La condamnation du parasitisme soumise à conditions

La condamnation du parasitisme soumise à conditions

b – Une condamnation soumise à conditions

Le détournement de la notoriété d’un concurrent par l’exploitation injustifiée de la notoriété de ses emballages, étiquettes…, c’est à dire plus généralement de la présentation originale qu’il a su donner à ses produits, suppose logiquement – selon les termes employés en doctrine – l’existence d’un « caractère distinctif » 154 ainsi que d’un « référentiel » dans l’esprit du public, ce qui a pu conduire la jurisprudence à exiger – pour assurer la protection du conditionnement ou de la forme d’un produit 155 – que soient préalablement établies par l’entreprise demanderesse « les caractéristiques qui lui confère sa singularité et en font un signe de ralliement pour la clientèle » 156.

Parce que le but recherché par l’entreprise parasite est de détourner à son seul profit le référentiel « acquis » par le consommateur pour tel ou tel type de produit, les tribunaux s’attacheront dès lors à apprécier le risque de confusion qui en résulte de la manière la plus traditionnelle qui soit, c’est à dire – selon la formule traditionnellement reprise en jurisprudence – par rapport au « consommateur moyennement avisé n’ayant pas simultanément les deux produits sous les yeux » 157.

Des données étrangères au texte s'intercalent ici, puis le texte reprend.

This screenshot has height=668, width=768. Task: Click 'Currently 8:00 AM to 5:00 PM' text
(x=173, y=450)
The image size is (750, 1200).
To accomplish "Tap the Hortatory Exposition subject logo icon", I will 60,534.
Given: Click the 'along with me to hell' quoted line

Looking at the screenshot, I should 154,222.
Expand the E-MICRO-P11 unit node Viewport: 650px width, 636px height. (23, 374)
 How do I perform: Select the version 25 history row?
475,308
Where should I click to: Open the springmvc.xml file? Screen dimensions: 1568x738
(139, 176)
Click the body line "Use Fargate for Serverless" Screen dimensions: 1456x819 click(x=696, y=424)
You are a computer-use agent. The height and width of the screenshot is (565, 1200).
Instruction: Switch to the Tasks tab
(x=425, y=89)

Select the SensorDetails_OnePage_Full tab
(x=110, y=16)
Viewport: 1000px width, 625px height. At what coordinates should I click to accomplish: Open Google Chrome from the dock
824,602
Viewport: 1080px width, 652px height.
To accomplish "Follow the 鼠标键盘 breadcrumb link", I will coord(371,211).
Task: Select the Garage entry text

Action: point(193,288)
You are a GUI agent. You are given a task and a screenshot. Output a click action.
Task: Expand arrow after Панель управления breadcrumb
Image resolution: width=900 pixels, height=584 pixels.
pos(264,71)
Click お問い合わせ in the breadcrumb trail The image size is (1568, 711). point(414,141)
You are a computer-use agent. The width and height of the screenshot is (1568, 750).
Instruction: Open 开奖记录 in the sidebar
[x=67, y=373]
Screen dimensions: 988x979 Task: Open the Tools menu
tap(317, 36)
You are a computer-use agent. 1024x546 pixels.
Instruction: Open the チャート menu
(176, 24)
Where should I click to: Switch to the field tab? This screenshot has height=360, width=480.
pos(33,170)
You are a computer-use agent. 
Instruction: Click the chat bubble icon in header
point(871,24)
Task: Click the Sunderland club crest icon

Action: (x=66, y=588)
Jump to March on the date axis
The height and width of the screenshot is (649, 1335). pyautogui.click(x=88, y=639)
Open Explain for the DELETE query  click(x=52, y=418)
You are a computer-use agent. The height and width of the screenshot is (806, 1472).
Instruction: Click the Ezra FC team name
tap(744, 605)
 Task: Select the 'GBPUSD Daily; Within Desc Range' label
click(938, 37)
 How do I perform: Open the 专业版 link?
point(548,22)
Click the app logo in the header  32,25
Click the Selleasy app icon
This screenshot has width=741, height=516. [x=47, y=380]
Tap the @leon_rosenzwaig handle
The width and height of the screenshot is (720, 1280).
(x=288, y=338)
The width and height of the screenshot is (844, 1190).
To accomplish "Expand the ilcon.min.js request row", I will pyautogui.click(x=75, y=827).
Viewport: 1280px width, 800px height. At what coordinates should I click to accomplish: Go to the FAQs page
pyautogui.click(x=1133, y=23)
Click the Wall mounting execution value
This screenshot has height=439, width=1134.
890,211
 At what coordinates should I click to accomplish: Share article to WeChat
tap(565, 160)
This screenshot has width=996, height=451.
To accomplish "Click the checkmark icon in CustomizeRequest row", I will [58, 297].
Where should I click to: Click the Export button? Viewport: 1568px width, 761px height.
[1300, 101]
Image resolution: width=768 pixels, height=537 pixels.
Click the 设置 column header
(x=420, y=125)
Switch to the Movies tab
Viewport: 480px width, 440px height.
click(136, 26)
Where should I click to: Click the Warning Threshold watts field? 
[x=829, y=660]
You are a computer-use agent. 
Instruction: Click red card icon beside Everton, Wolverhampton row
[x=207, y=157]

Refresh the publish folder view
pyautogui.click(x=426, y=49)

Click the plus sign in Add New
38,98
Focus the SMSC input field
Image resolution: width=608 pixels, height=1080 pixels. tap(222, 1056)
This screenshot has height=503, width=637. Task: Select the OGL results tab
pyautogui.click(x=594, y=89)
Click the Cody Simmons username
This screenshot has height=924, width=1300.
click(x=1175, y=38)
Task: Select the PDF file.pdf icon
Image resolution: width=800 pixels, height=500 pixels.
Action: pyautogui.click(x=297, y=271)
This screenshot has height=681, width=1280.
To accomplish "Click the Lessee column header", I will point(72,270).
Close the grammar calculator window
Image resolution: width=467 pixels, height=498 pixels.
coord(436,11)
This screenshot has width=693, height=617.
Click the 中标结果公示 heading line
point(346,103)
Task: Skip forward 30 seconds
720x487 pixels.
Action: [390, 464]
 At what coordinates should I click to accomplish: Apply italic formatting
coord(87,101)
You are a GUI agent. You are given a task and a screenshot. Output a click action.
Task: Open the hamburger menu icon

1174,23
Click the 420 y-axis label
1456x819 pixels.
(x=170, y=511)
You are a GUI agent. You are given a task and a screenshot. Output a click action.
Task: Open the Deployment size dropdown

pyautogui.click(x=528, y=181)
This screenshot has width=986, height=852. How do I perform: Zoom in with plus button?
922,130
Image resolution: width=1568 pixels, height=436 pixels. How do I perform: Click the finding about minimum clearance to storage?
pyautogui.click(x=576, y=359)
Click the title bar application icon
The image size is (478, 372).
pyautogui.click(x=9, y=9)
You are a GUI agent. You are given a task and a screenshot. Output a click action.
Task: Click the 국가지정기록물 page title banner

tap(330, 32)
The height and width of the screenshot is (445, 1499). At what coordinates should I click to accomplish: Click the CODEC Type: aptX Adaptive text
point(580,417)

Par ailleurs, les différents cas d’espèce précédemment envisagés auront permis de constater que les tribunaux, dans le cadre de leur appréciation du risque de confusion, s’attachent davantage à l’ « impression d’ensemble » qu’aux détails : ainsi la Cour d’appel de Paris, dans le dernier cas cité 158, a-t-elle pu énoncer qu’il convient, pour déterminer le risque de confusion, « de procéder à un examen global des emballages (ou étiquettes…) en comparaison et de dégager l’impression d’ensemble que chacun procure » de telle sorte qu’il conviendra – si les éléments en comparaison présentent davantage de différences que de similitudes et si aucun risque de confusion n’existe donc – de rejeter toute accusation de parasitisme…car un autre principe doit encore être dégagé.

154 Entre autres, CA Douai 1er Mars 1962, Ann. Propr. Ind. 1964, p. 72, CA Paris 9 Mai 1985, R.I.P.I.A. 1985, p.225. Ce caractère distinctif peut résulter de « la nouveauté tant du produit que de la forme de son emballage » (CA Paris 21 Mai 1987, R.D.P.I. 1987, n° 13, p. 169), de l’existence d’ « une création propre et originale » dans le sens de « non banal » et non dans celui qui lui est donné par le droit de la propriété intellectuelle (CA Paris 22 Oct. 1987, P.I.B.D. 1988, n° 431, III, 170).

155 …et, par hypothèse, en l’absence de tout droit privatif au titre de la législation relative aux dessins et modèles.

156 CA Paris (4ème ch.) 7 Janv. 1988, Dior c/ J. Couturier, Ann. Propr. Ind. 1989, p. 271.

157 Un parallèle peut ici être établi avec le « bon père de famille » bien connu des civilistes…

En effet, alors que l’acte contrefaisant – par le biais de la méthode analytique – s’apprécie traditionnellement en fonction des ressemblances et non des différences, l’acte parasitaire – lui – s’apprécie d’abord en fonction des différences en vertu de ce souci sans cesse croissant de privilégier et donc de croire (sans doute trop naïvement, surtout dans le cadre de stricts rapports concurrentiels…) en la bonne foi des opérateurs économiques.

c – L’existence de faits justificatifs

L’image pénale, en effet, nous apparaît juste dans la mesure où les ressemblances ou similitudes constatées dans la présentation donnée aux produits sont non seulement susceptibles d’être justifiées par diverses contraintes ou données fonctionnelles (1°) mais aussi de l’être en raison de l’existence de normes professionnelles ou de standards à respecter impérativement (2°).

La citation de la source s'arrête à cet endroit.